Data were presented as means ± standard deviation or median (range). The Mann-Whitney U test was performed to compare continuous variables, and Fisher’s exact test compared categorical variables. The receiver operating characteristic (ROC) curve was applied to evaluate the diagnostic performance of CE-CT, EOB-MRI and both combined [38]. An area under the ROC curve (AUC) of > 0.90 corresponded to high accuracy, 0.70–0.90 indicated moderate accuracy, and 0.50–0.70 low accuracy [39]. The Chi squared test compared sensitivities, specificities, accuracies, positive predictive values (PPV), and negative predictive values (NPV). For the evaluation of interobserver variability with respect to classified imaging findings, kappa statistics was conducted. Agreement was considered to be almost perfect at a kappa value of 1.00–0.81; good at 0.80–0.61; moderate at 0.60–0.41; fair at 0.40–0.21; and poor at < 0.21 [40]. All data were analyzed using SPSS19.0 statistical software (SPSS, Chicago, IL, USA) and MedCalc11.4.2 software (Ostend, Belgium).

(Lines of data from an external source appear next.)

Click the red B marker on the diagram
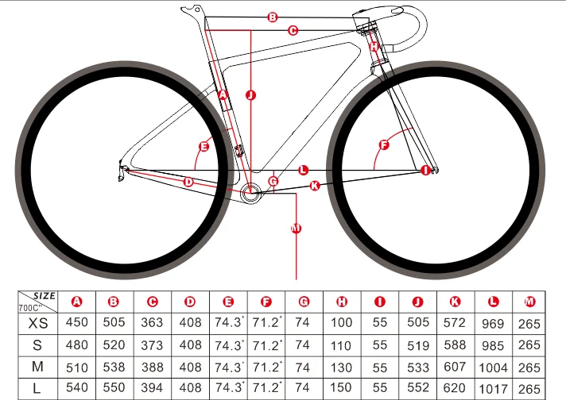pyautogui.click(x=272, y=17)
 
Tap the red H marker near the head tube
pyautogui.click(x=374, y=47)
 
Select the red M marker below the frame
pyautogui.click(x=297, y=229)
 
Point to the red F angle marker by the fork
pyautogui.click(x=385, y=145)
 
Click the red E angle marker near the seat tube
pyautogui.click(x=204, y=147)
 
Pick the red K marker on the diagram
pyautogui.click(x=314, y=186)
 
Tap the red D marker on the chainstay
pyautogui.click(x=188, y=182)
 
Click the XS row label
pyautogui.click(x=37, y=323)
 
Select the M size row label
pyautogui.click(x=37, y=367)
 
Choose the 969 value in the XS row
pyautogui.click(x=494, y=323)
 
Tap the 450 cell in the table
pyautogui.click(x=77, y=323)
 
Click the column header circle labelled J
pyautogui.click(x=417, y=302)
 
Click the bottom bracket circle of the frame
pyautogui.click(x=252, y=190)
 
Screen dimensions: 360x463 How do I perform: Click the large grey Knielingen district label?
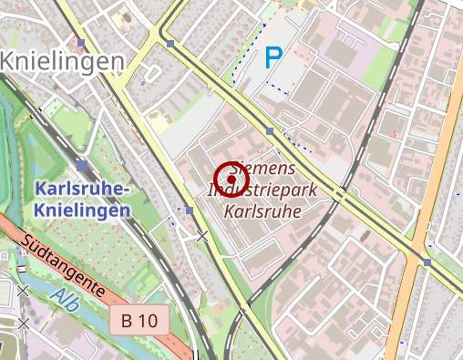tap(61, 62)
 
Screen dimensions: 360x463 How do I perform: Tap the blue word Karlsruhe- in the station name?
tap(83, 190)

P < 0.05 indicated statistical significance.

ACKNOWLEDGMENTS AND FUNDING

We thank the multidisciplinary hepatobiliary cancer team for their guidance in this study.

CONFLICTS OF INTEREST

The authors have no conflicts of interest to disclose.

GRANT SUPPORT

This work was supported by the National Natural Science Foundation of China (Grant No. 81470866).